The hospital used for shooting the film was the old Royal Women's Hospital in Carlton, Melbourne.

The film was produced by Tass and Parker's studio Cascade Films, in association with the film investment agencies Film Victoria and Screen Australia. It was filmed on location in Melbourne in 2009.

==Release==
Matching Jack premiered at the 2010 Melbourne International Film Festival. It also screened at Palm Beach International Film Festival, Cleveland International Film Festival, Belfast Film Festival, Internationales Filmwochenende Wurzburg (Wurzburg, Germany), Tiburon International Film Festival (Tiburon, California), and Newport Beach Film Festival (California). It was also screened in the out of competition section of the 10th Pune International Film Festival, in Pune, India.

20th Century Fox distributed it to 185 national screens in August 2010, the widest Fox release of an Australian film since 2008's Australia.

==Reception==
Matching Jack opened at number eight at the Australian box office on its opening weekend, taking $258,011.

The film won Best Picture, Best Director and Best Screenplay at the 2011 Milan International Film Festival. Matching Jack was also honoured with Cannes Cinephile Prix de Jury Bel Age at the 2011 Cinephiles festival at Cannes in May 2011.

== Reviews ==
The film holds a score of 69% on Rotten Tomatoes.
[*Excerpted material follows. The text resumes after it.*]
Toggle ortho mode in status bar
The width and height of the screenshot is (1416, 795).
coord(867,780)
Reviewers' comments included:
Leonard Maltin: "A deeply emotional film, clearly made with tender loving care. Kodi Smit-McPhee gives an utterly remarkable performance in a cast full of fine actors".
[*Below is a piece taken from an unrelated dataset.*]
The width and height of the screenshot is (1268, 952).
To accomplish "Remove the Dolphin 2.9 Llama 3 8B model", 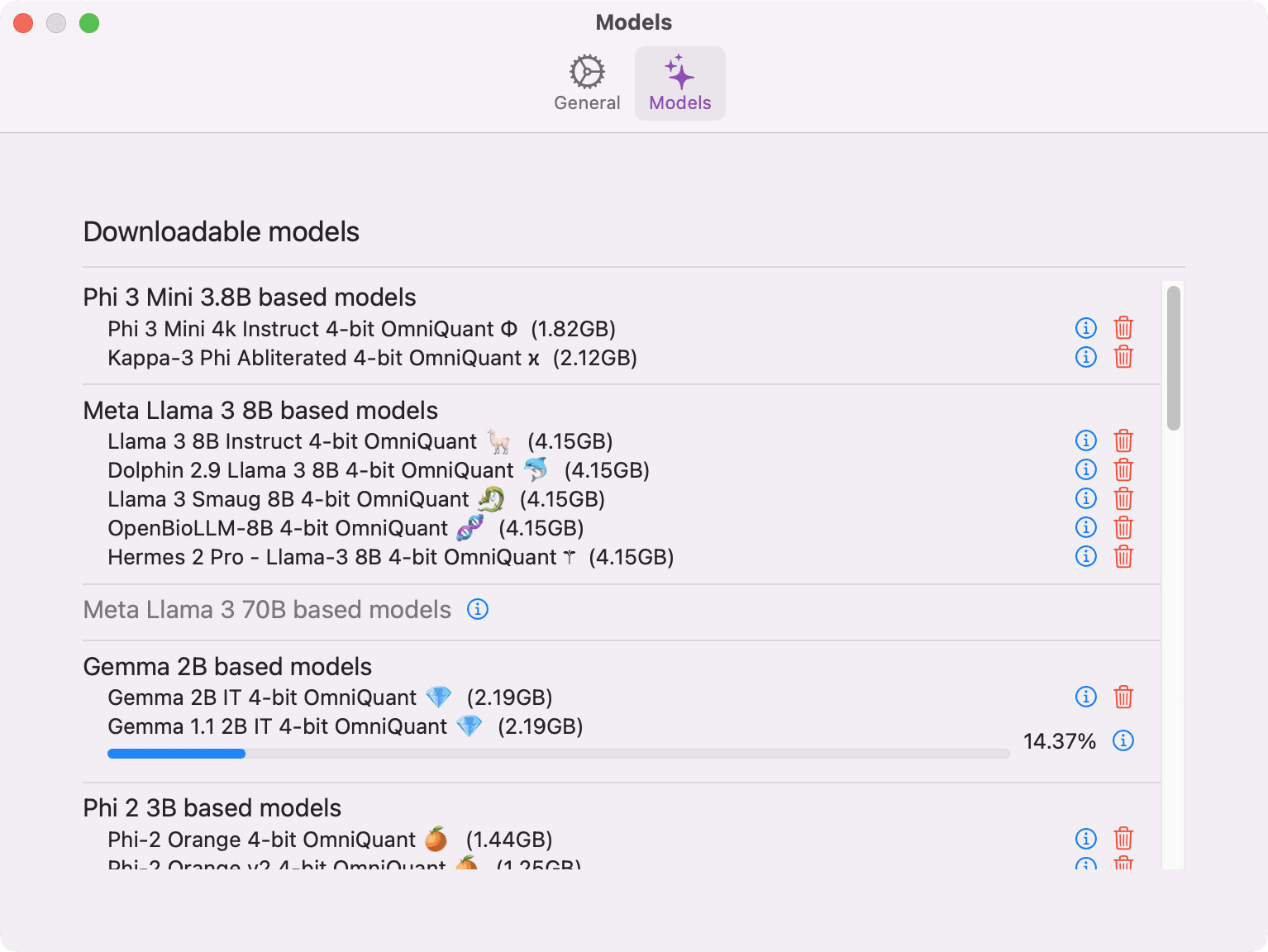I will (1123, 469).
David Stratton, The Australian: "Wonderfully acted and scripted… Smit-McPhee, particularly, brings grace, dignity and child-like optimism to his character, and he is heart-breakingly impressive as Finn".

David Tiley, Screenhub: "A terrific, passionate, sobby, craftful heartgrabber, a grown up film about a vast and honest emotional arc".

Jim Schembri, The Sydney Morning Herald: "It's a no-holds-bar emotional slam dunk as a young mother (superbly played by Jacinda Barrett) desperately searches for a bone marrow match for her son from among the illegitimate children fathered by her promiscuous husband (Richard Roxburgh). A beautiful, moving, unashamedly melodramatic film that rouses tears and joy in equal measure."